Eighty percent (that’s 80%) of high school juniors in California "are not ready for college English." "The scores reveal what I’ve been saying all along," said Jack O’Connell, state superintendent of public instruction. "We must make our high schools more rigorous if we want our students to be prepared."

Discussions - 2 Comments

I am shocked but not surprised. The educational establishment in English is generally pretty horrible. Of course, my own field of history and politics fares little better. Here are the likely suspects:

1. Students often simply do not read great books. Rather, they read unchallenging pablum that passes for young adult "literature" or modern fiction. Students often spend a lot of wasted time on articles about teacher’s political biases on multiculturalism, race, or pro-choice than meaningful works. To wit, a teacher at my school recently watched Monty Python’s Holy Grail in one class and read about anti-abortion fanatics in a mythology class. The Inferno or classic mythology might have served them better. Reading poor books or no books at all will not promote critical thought or teach students the beauty of language.

2. There is little rigor in the expectations for writing. Students are assigned to write diaries or "creative" essays with little regard for proper sentence structure or grammar. Opinion trumps judgment, relativism trumps truth, and feelings trump thoughts on difficult questions.

3. Students rarely get meaningful feedback correcting grammar and logical thought. My students in history have their papers thoroughly marked up until they get it right. Meanwhile, down the hall, they are receiving 99% on every English assignment with the only red marks smiley faces.

[RECORDED INFORMATION]:
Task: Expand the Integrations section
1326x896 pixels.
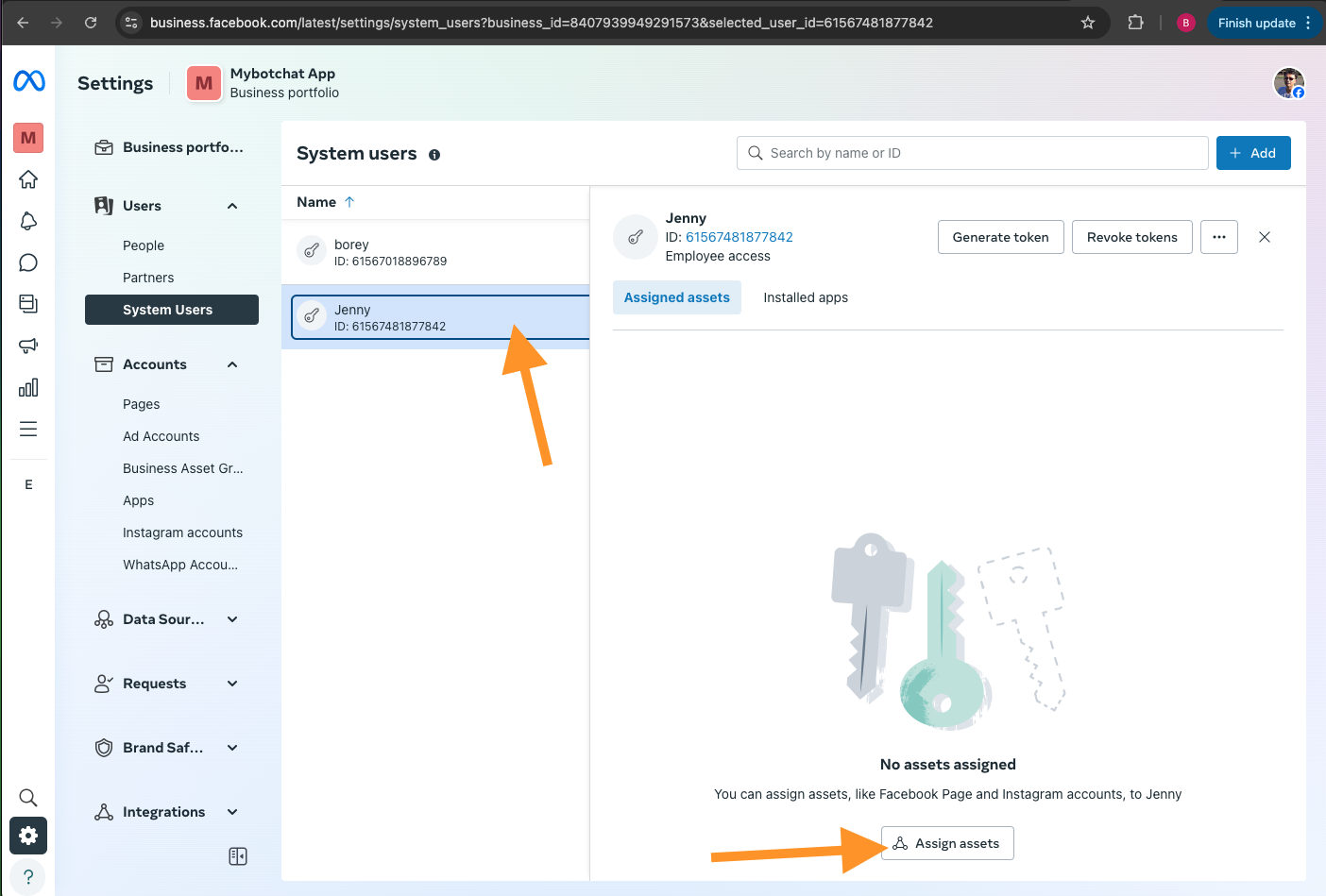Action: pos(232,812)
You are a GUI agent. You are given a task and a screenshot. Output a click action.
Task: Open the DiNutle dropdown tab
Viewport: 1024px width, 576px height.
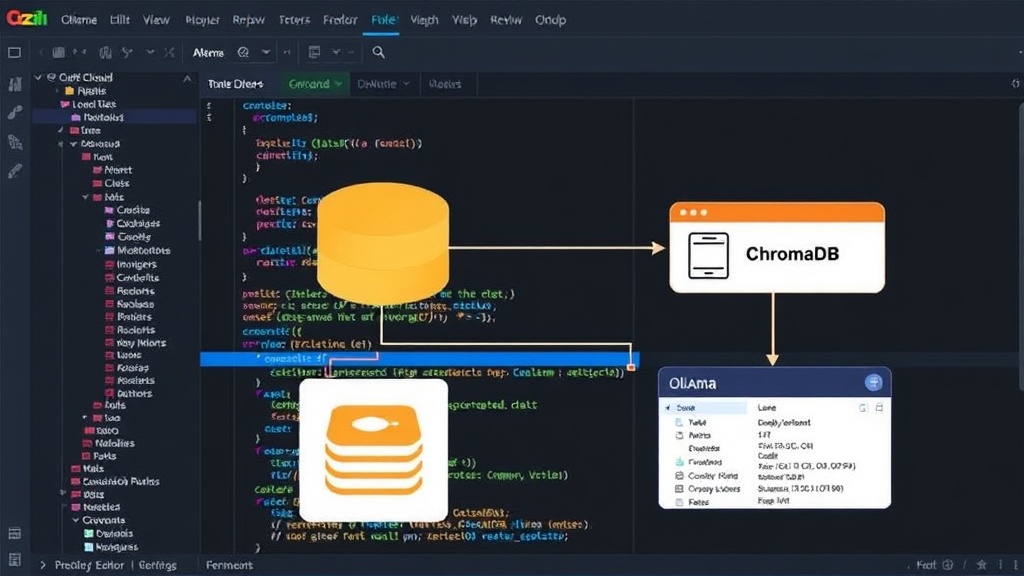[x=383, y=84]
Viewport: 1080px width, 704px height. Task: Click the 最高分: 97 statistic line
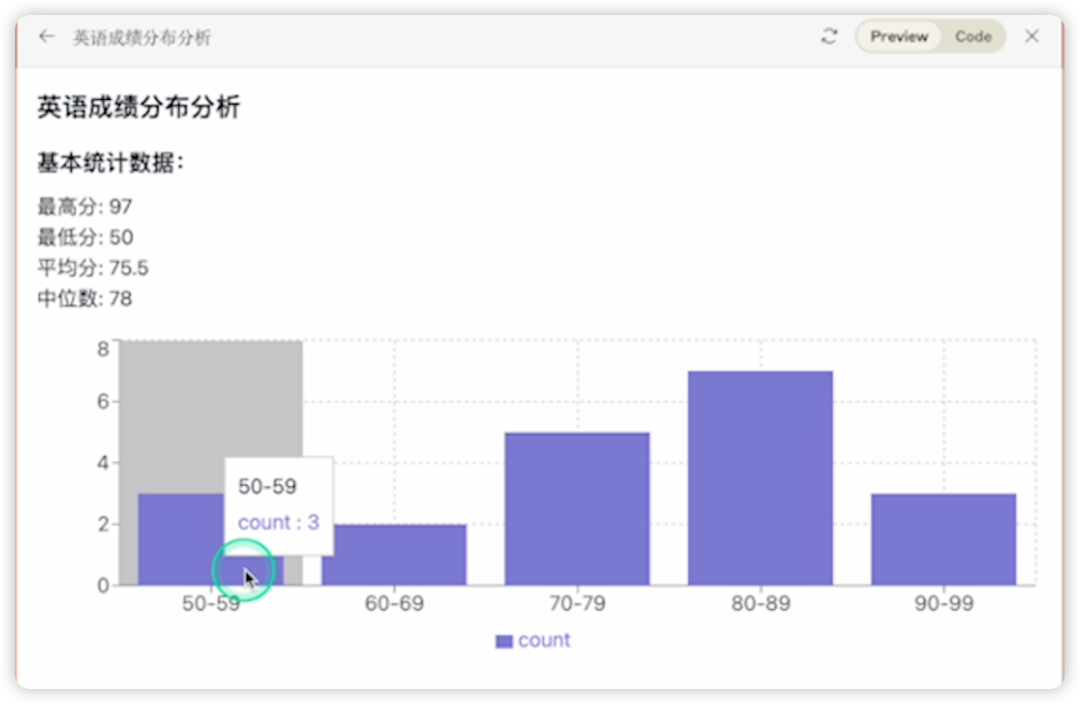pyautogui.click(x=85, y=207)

[WHAT IS NEEDED]:
Resume the commentary on California high school juniors' readiness for college English, picking up right after its last sentence.

[TASK RESPONSE]:
This is obviously not the case for every English teacher and every school. But, it is true of my "rigorous," "college-preparatory" school. I can only imagine what it is like for lesser schools. The statistics don’t lie. And, this will probably get worse before it gets better unless radical changes are implemented.

As a math instructor in a public university, I find language skills to be a massive barrier for my students. It seems they are nothing more than to read easy fiction and to express their emotions using a word processor. What is missing is the ability and self-discipline to read a simple paragraph and to understand precisely what it means. They are unable to put instructions about a subject they are familiar with into clear simple English that someone else could understand.

This comes, I think, from the supression of formal instruction in grammar and an obsession among high school English teachers with self-expression as the goal of writing.